Es como si muriera de golpe y aquel Dios amoroso en el que se creía desapareciera delante de los ojos. Se esfuma la fe como un leve barniz extendido sobre la piel.
Le pido cada día a Jesús que aumente mi fe. Que la haga honda para que no dude de su presencia, de su amor. He escuchado oraciones tan valientes que se han quedado reducidas a poesía cuando la vida ha seguido otro rumbo. Cuidado con lo que prometo, con el amor eterno que aseguro. Cuidado con esas promesas dichas en el momento de felicidad, como Pedro en lo alto del Tabor que quería que ese momento fuera eterno.

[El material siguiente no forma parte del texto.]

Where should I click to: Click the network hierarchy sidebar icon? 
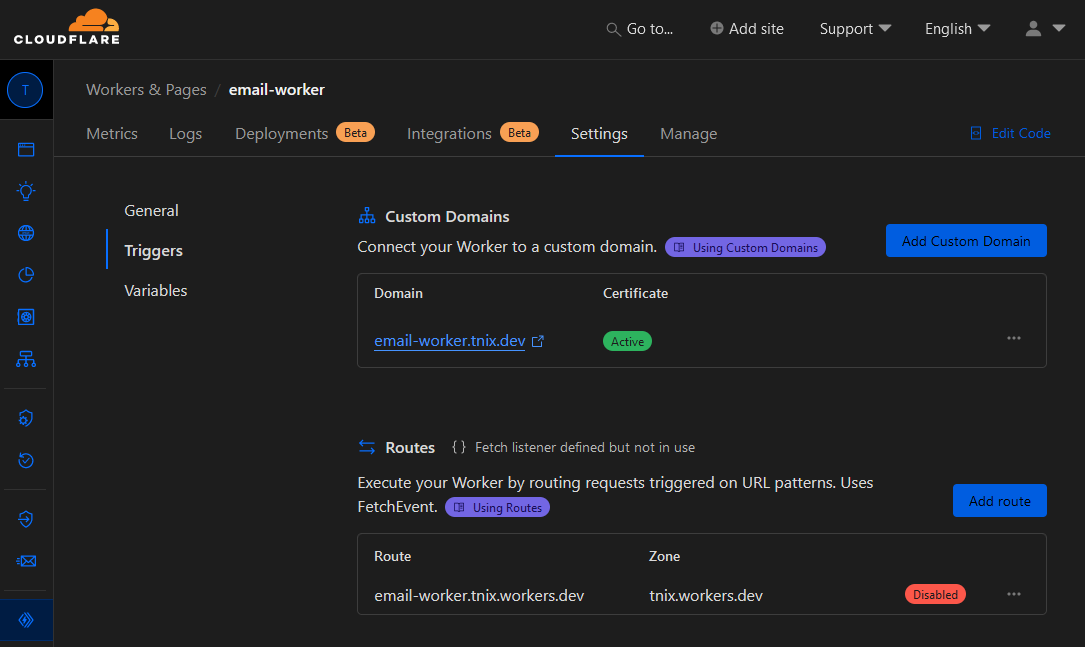coord(26,358)
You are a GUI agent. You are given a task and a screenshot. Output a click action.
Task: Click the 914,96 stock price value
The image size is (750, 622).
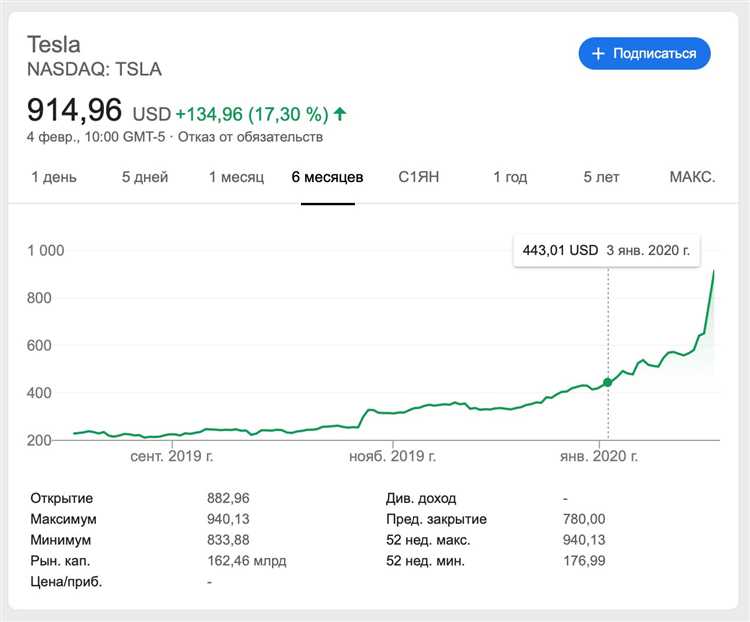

La fe probada es la que merece la pena, la que importa. Sobre esa fe de raíces firmes quiero yo asentar mi vida. Tocar a Jesús con manos firmes. Sujetándome a Él en medio de mis miedos.
Leía el otro día hablando sobre el verdadero cristiano: «No se ve liberado del sufrimiento, pero sí de la pena de sufrir en vano. Su fe no es una droga ni un tranquilizante frente a las desgracias. Pero la comunión con el Crucificado le permite vivir el sufrimiento sin autodestruirse ni caer en la desesperación».
Vivir unido al crucificado me da fuerzas para caminar, para subir montes, para aguantar enhiesto fuertes tormentas. Esa es la fe que suplico cada mañana. Luego está la otra fe. Es la que me permite creer en ciertas cosas, en aquello que la Iglesia predica como valores fundamentales de nuestra fe. Es el contenido del depósito de la fe. Aquello en lo que creo por el hecho de ser cristiano y seguir a Jesús.
Ese contenido de mi fe determina mi manera de vivir. Va modelando mi estilo de vida. Configura mi forma de enfrentar las dificultades, la vida misma. Tengo que saber dar razones de mi fe cuando los que no creen me pidan que explique por qué yo sí creo. El contenido es menos importante que la persona en la que creo.
Pero es valioso confrontarme con esas verdades y ver cuánto creo en ellas. Tienen que ver con la vida de Jesús, con su forma de amar y entregarse por los demás. Creo en ese Jesús que ama y vive anclado en el corazón de su Padre. Necesito profundizar en esas verdades. Saber por qué la Iglesia afirma ciertas cosas. Pero esa fe sin estar apegada a la persona de Jesús se queda convertido en algo superficial que no me da la vida. Hoy le pido a Jesús que aumente mi fe en Él.
Decía el P. Kentenich: «Una fe garantizada y sostenida por Dios, que de todas maneras tiene la seguridad de un ‘péndulo’ que cuelga flojamente. Vivimos frecuentemente en verdades que consideramos muy evidentes, pero que en sí mismas constituyen una gran audacia».
Le pido a Dios esa fe que me haga creer y confiar contra toda esperanza. Que me permita vivir atado a su corazón para saber en qué creer y qué pasos dar.